Terakhir, saya ingin menceritakan bagian yang paling favorit. Air Zam Zam, satu dari sekian rahmat Allah yang Maha Tinggi. Selepas Thawaf, mereka yang mengelilingi Ka'bah di siang hari mengguyur kepala dan tubuhnya sampai basah. Mereka yang bersa'i, juga mengguyur tubuh mereka di sepanjang jarak antara shafa dan marwa yang penuh berkah.
Ada yang membasahi kain ihramnya, ada yang menyiram jilbabnya, ada yang meletakkan gelas di atas kepala dan dikucur sedikit demi sedikit sambil menuju Shafa atau Marwa. Yang model satu ini, sering membuat lantai basah. Dan petugas bersih-bersih hanya bisa menggelengkan kepala. Berjuta ragam perilaku manusia.
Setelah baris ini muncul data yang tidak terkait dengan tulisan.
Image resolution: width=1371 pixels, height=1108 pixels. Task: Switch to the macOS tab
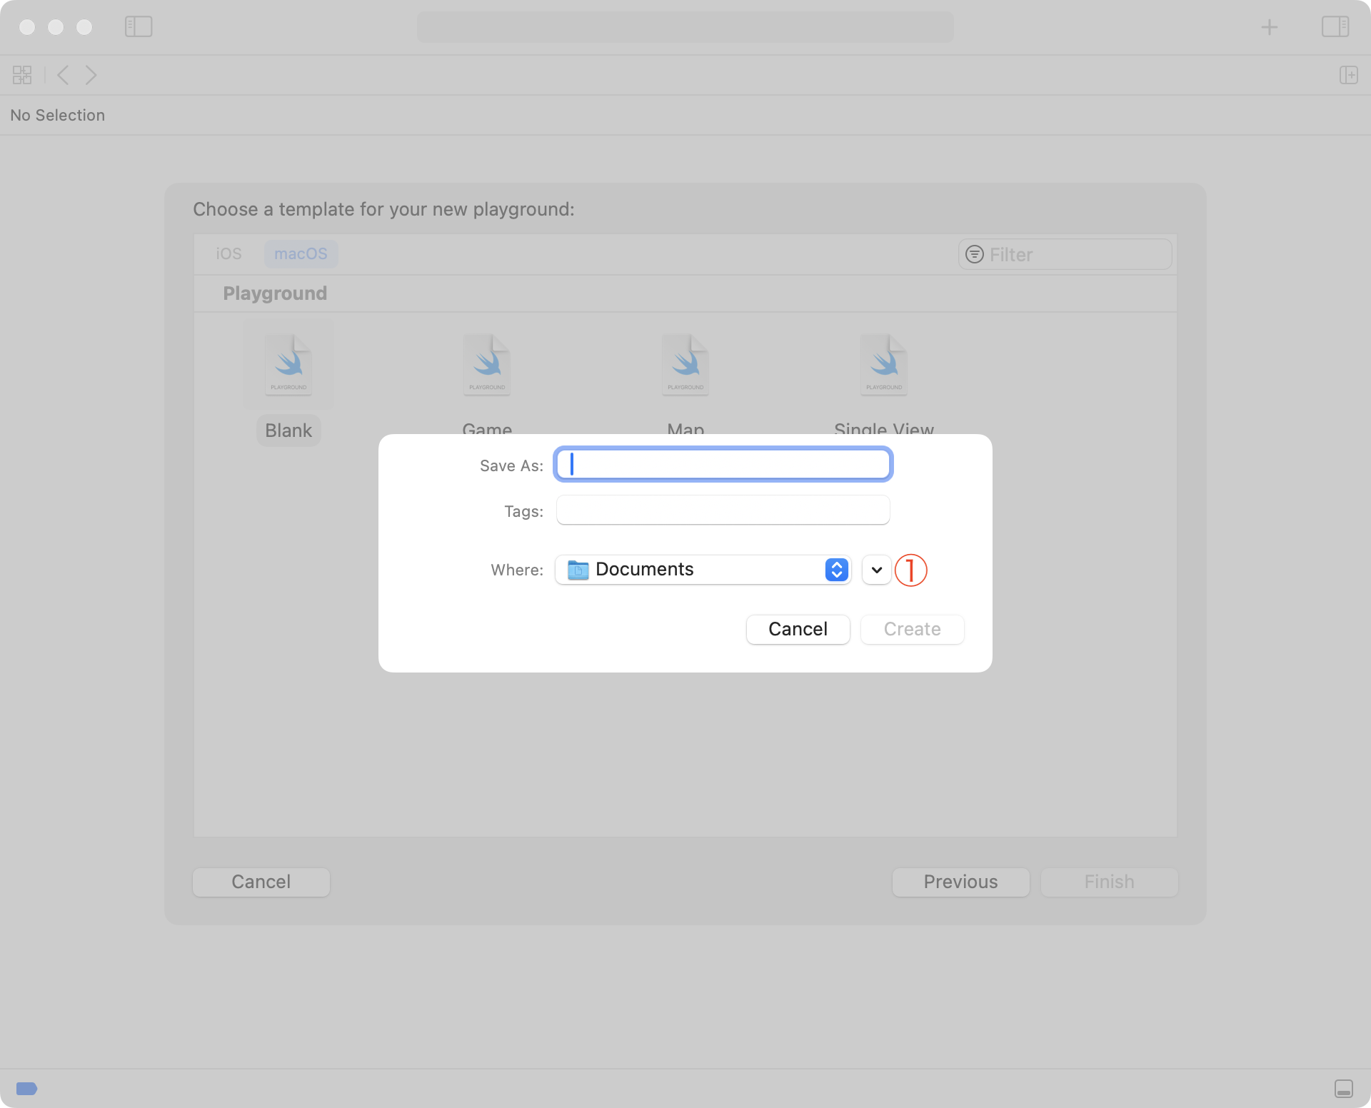(x=301, y=254)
Ada yang mengusapkan air zam zam di kakinya, agar kuat dan sehat. Ada yang menggusap kepalanya dengan doa pintar dan cerdas. Ada yang membasahi dadanya dan berdoa untuk lapang dan ikhlas. Air ini, kata Rasulullah tergantung yang meminumnya. Dan air ini sudah menyentuh hampir seluruh penjuru dunia.
Bayangkan, dari Mekkah mereka dibawa negeri masing-masing tempat asalnya. Benghazi, Tripoli, Timbuktu sampai Tunisia. Kazakhstan, Dagestan,sampai wilayah Eropa Timur lainnya. Indonesia mungkin adalah negeri yang banyak membawa pulang air Zam Zam yang diberkati.
Sesampai di Indonesia, air ini menyebar lagi sampai ke pelosok yang paling jauh yang pernah terbayangkan oleh kita. Dari Aceh hingga Papua, dari Mianggas sampai pulau terluar yang dimiliki negeri kita. Dan air ini, insya Allah tidak akan ada habisnya. Duhai manusia, nikmat Tuhanmu yang mana lagi yang engkau dustakan? Mari bersegera menuju Allah yang senantiasa bergembira melihat hamba-Nya yang bertaubat dan merindukan rumah-Nya. Saya berdoa untuk Anda semua semoga Allah membuat mampu kita pergi ke Baitullah. Dan Insya Allah, Dia yang Maha Rahman akan membuat kita memiliki kemampuan. Karena Dia senang melihat hamba-hamba-Nya yang merindukan perjumpaan.
Pertanyaannya sekarang, sebesar apa kemauan kita, sehingga Allah menganugerahi kemampuan? Selamat meluruskan niat dan memperbesar keinginan. Allahu Akbar!